'''

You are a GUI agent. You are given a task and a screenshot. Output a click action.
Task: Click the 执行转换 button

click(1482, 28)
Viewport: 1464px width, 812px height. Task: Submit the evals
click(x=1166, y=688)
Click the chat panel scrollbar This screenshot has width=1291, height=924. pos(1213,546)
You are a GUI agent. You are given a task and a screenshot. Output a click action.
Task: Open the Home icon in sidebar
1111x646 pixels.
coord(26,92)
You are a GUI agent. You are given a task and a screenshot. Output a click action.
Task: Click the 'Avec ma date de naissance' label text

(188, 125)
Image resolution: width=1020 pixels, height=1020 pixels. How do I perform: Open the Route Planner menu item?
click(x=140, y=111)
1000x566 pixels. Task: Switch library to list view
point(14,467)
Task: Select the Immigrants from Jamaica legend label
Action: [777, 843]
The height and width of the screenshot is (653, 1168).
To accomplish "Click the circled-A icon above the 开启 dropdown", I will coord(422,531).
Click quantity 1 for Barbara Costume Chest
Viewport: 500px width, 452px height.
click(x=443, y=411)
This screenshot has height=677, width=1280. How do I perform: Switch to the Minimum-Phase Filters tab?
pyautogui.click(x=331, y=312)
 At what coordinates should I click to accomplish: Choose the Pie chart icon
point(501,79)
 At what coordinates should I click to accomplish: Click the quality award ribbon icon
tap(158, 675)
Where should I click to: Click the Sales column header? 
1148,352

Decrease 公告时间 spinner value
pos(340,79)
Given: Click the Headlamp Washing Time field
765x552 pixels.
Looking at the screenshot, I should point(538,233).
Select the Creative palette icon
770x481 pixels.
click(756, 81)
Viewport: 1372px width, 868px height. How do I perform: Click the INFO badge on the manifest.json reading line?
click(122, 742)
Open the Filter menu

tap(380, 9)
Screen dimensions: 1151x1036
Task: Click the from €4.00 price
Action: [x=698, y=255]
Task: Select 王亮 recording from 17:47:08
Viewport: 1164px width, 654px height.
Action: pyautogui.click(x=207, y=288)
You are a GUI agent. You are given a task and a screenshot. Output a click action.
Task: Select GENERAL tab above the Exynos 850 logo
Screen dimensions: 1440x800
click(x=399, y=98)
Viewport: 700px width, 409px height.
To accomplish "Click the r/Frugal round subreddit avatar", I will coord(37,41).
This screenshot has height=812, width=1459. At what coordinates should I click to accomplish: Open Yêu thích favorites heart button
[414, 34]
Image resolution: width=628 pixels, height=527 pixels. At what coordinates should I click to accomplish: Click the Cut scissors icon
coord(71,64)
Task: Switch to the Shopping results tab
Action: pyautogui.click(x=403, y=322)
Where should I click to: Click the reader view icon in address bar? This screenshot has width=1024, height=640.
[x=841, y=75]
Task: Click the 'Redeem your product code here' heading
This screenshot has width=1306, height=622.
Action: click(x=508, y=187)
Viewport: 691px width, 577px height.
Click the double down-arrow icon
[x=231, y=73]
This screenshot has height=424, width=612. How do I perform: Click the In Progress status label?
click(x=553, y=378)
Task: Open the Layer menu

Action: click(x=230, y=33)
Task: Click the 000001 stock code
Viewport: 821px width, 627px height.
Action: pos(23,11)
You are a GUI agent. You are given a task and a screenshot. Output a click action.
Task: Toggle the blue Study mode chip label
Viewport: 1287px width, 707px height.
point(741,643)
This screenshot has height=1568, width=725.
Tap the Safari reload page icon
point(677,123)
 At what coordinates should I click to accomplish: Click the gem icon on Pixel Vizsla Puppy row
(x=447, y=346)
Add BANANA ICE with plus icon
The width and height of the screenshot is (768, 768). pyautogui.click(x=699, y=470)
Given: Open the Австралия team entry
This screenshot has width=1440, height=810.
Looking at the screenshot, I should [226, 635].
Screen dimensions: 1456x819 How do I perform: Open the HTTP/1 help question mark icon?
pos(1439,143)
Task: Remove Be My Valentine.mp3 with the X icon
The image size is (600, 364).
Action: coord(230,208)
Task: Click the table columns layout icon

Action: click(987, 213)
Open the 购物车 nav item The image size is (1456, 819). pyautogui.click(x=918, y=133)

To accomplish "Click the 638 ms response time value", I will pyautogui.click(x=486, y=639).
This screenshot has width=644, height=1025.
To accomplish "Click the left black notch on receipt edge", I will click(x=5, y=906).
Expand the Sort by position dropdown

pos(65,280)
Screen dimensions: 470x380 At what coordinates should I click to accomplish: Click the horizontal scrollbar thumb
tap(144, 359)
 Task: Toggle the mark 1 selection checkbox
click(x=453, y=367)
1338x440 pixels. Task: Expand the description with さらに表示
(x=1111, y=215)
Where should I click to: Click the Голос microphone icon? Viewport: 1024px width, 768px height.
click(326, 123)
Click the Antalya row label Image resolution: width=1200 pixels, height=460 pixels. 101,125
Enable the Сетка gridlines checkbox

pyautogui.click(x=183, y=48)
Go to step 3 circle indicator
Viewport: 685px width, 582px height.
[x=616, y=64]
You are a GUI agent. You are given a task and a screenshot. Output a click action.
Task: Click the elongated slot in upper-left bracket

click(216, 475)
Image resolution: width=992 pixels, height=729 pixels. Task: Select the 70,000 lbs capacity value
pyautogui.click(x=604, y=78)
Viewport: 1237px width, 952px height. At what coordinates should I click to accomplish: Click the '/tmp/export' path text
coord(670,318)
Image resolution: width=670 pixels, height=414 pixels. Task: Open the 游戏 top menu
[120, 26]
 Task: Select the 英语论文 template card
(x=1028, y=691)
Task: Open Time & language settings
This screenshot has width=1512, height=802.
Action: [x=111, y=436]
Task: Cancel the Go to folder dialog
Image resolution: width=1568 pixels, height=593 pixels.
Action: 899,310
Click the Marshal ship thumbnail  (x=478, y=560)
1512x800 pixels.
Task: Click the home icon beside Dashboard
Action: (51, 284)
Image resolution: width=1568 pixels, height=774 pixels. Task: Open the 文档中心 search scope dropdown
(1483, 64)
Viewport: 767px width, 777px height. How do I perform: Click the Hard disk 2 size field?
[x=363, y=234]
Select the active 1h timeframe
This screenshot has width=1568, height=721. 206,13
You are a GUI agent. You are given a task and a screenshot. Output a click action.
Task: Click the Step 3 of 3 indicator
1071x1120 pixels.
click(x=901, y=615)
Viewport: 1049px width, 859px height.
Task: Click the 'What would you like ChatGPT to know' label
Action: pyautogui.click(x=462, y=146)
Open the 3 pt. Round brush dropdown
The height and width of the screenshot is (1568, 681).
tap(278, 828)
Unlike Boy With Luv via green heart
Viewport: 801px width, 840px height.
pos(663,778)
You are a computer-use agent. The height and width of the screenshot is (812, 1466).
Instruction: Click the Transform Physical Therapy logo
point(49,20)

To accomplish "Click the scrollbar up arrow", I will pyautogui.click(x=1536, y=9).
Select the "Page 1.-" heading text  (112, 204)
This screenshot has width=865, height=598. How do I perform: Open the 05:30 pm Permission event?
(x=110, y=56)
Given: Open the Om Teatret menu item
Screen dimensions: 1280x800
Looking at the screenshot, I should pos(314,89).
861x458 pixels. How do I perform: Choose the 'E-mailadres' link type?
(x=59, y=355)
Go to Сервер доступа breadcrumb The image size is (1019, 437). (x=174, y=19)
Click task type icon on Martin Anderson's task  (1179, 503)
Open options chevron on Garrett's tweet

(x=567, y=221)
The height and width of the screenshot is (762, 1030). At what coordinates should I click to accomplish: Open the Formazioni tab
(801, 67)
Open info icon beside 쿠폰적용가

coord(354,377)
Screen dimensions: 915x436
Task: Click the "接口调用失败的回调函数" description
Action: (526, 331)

'''

■ Required task: Reproduce the part of the data that opens with the line containing "Screen dimensions: 470x380" and closes with the line containing "(x=1111, y=215)", with both lines included. Leave the request lines unchanged, but multiply every coordinate in the answers by 1.1 and round each result to the nearest whole number, with halves rounded up.

■ Task result:
Screen dimensions: 470x380 At what coordinates should I click to accomplish: Click the horizontal scrollbar thumb
tap(158, 395)
 Task: Toggle the mark 1 selection checkbox
click(x=498, y=404)
1338x440 pixels. Task: Expand the description with さらに表示
(x=1222, y=237)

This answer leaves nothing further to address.